(Records contained in a dataset)
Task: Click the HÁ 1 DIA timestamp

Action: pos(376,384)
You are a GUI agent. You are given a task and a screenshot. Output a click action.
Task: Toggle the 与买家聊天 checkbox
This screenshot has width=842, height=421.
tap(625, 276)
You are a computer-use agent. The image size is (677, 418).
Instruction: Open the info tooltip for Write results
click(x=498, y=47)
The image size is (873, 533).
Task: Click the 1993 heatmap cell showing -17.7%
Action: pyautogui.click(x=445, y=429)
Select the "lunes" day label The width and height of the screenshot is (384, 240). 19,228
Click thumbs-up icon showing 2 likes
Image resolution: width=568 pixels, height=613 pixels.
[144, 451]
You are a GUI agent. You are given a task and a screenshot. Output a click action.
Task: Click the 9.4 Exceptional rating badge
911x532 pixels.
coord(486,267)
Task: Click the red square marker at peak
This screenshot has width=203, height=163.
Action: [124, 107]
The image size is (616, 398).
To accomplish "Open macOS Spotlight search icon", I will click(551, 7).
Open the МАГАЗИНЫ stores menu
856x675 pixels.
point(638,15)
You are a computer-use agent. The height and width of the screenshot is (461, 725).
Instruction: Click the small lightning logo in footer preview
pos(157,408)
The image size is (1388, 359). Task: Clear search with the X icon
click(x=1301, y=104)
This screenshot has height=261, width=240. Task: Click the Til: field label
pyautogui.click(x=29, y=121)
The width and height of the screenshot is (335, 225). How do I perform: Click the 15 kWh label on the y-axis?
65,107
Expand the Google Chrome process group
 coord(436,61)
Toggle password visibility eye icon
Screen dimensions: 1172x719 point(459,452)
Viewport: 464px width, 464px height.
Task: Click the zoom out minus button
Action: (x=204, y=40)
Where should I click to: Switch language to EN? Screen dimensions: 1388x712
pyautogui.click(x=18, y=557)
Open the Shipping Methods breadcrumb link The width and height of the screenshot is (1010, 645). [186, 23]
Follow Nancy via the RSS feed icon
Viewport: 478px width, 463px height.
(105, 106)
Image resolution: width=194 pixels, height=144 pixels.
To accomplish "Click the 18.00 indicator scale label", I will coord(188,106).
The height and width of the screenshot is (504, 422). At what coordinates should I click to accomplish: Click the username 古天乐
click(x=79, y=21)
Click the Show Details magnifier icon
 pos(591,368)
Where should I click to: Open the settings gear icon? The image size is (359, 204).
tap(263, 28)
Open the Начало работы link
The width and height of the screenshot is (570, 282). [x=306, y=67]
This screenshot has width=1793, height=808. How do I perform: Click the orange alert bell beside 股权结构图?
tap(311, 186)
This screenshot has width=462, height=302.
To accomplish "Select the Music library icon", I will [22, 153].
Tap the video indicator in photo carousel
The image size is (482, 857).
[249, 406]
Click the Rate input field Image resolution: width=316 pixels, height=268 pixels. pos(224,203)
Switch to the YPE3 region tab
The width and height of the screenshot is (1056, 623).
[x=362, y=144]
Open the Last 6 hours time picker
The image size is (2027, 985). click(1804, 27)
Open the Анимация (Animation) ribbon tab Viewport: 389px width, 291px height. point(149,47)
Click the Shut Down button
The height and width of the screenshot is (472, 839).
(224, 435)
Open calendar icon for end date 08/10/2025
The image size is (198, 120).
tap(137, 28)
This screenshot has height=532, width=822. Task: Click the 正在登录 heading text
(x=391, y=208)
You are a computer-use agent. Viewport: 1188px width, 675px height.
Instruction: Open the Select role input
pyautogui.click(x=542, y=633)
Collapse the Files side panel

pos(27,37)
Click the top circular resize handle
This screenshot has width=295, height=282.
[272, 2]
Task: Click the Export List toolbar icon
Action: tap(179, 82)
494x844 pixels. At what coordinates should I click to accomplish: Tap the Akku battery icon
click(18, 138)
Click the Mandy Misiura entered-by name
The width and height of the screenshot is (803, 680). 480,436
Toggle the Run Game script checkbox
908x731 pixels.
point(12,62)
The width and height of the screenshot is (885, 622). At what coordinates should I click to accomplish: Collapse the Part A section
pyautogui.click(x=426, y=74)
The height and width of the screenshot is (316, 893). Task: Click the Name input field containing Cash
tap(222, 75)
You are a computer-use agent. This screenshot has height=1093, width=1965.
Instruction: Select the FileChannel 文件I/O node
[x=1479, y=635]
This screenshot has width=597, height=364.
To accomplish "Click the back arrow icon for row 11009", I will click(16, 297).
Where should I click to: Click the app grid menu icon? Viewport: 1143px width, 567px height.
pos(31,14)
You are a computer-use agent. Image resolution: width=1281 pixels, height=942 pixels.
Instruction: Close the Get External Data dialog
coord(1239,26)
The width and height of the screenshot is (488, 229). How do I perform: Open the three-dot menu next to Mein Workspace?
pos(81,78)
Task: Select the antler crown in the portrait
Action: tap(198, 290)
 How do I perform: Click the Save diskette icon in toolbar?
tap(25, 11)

EXERCISE BRIEF →
Reproduce the material above, replacing every occurrence of "GUI agent" with "interface agent" and leaving all other text unchanged.

TASK OUTPUT →
Task: Click the HÁ 1 DIA timestamp

Action: pos(376,384)
You are a interface agent. You are given a task and a screenshot. Output a click action.
Task: Toggle the 与买家聊天 checkbox
This screenshot has width=842, height=421.
tap(625, 276)
You are a computer-use agent. The image size is (677, 418).
Instruction: Open the info tooltip for Write results
click(x=498, y=47)
The image size is (873, 533).
Task: Click the 1993 heatmap cell showing -17.7%
Action: pyautogui.click(x=445, y=429)
Select the "lunes" day label The width and height of the screenshot is (384, 240). 19,228
Click thumbs-up icon showing 2 likes
Image resolution: width=568 pixels, height=613 pixels.
[144, 451]
You are a interface agent. You are given a task and a screenshot. Output a click action.
Task: Click the 9.4 Exceptional rating badge
911x532 pixels.
coord(486,267)
Task: Click the red square marker at peak
This screenshot has width=203, height=163.
Action: [124, 107]
The image size is (616, 398).
To accomplish "Open macOS Spotlight search icon", I will click(551, 7).
Open the МАГАЗИНЫ stores menu
856x675 pixels.
point(638,15)
You are a computer-use agent. The height and width of the screenshot is (461, 725).
Instruction: Click the small lightning logo in footer preview
pos(157,408)
The image size is (1388, 359). Task: Clear search with the X icon
click(x=1301, y=104)
This screenshot has height=261, width=240. Task: Click the Til: field label
pyautogui.click(x=29, y=121)
The width and height of the screenshot is (335, 225). How do I perform: Click the 15 kWh label on the y-axis?
65,107
Expand the Google Chrome process group
 coord(436,61)
Toggle password visibility eye icon
Screen dimensions: 1172x719 point(459,452)
Viewport: 464px width, 464px height.
Task: Click the zoom out minus button
Action: (x=204, y=40)
Where should I click to: Switch language to EN? Screen dimensions: 1388x712
pyautogui.click(x=18, y=557)
Open the Shipping Methods breadcrumb link The width and height of the screenshot is (1010, 645). [186, 23]
Follow Nancy via the RSS feed icon
Viewport: 478px width, 463px height.
(105, 106)
Image resolution: width=194 pixels, height=144 pixels.
To accomplish "Click the 18.00 indicator scale label", I will coord(188,106).
The height and width of the screenshot is (504, 422). At what coordinates should I click to accomplish: Click the username 古天乐
click(x=79, y=21)
Click the Show Details magnifier icon
 pos(591,368)
Where should I click to: Open the settings gear icon? The image size is (359, 204).
tap(263, 28)
Open the Начало работы link
The width and height of the screenshot is (570, 282). [x=306, y=67]
This screenshot has width=1793, height=808. How do I perform: Click the orange alert bell beside 股权结构图?
tap(311, 186)
This screenshot has width=462, height=302.
To accomplish "Select the Music library icon", I will [22, 153].
Tap the video indicator in photo carousel
The image size is (482, 857).
[249, 406]
Click the Rate input field Image resolution: width=316 pixels, height=268 pixels. pos(224,203)
Switch to the YPE3 region tab
The width and height of the screenshot is (1056, 623).
[x=362, y=144]
Open the Last 6 hours time picker
The image size is (2027, 985). click(1804, 27)
Open the Анимация (Animation) ribbon tab Viewport: 389px width, 291px height. point(149,47)
Click the Shut Down button
The height and width of the screenshot is (472, 839).
(224, 435)
Open calendar icon for end date 08/10/2025
The image size is (198, 120).
tap(137, 28)
This screenshot has height=532, width=822. Task: Click the 正在登录 heading text
(x=391, y=208)
You are a computer-use agent. Viewport: 1188px width, 675px height.
Instruction: Open the Select role input
pyautogui.click(x=542, y=633)
Collapse the Files side panel

pos(27,37)
Click the top circular resize handle
This screenshot has width=295, height=282.
[272, 2]
Task: Click the Export List toolbar icon
Action: tap(179, 82)
494x844 pixels. At what coordinates should I click to accomplish: Tap the Akku battery icon
click(18, 138)
Click the Mandy Misiura entered-by name
The width and height of the screenshot is (803, 680). 480,436
Toggle the Run Game script checkbox
908x731 pixels.
point(12,62)
The width and height of the screenshot is (885, 622). At what coordinates should I click to accomplish: Collapse the Part A section
pyautogui.click(x=426, y=74)
The height and width of the screenshot is (316, 893). Task: Click the Name input field containing Cash
tap(222, 75)
You are a computer-use agent. This screenshot has height=1093, width=1965.
Instruction: Select the FileChannel 文件I/O node
[x=1479, y=635]
This screenshot has width=597, height=364.
To accomplish "Click the back arrow icon for row 11009", I will click(16, 297).
Where should I click to: Click the app grid menu icon? Viewport: 1143px width, 567px height.
pos(31,14)
You are a computer-use agent. Image resolution: width=1281 pixels, height=942 pixels.
Instruction: Close the Get External Data dialog
coord(1239,26)
The width and height of the screenshot is (488, 229). How do I perform: Open the three-dot menu next to Mein Workspace?
pos(81,78)
Task: Select the antler crown in the portrait
Action: tap(198, 290)
 How do I perform: Click the Save diskette icon in toolbar?
tap(25, 11)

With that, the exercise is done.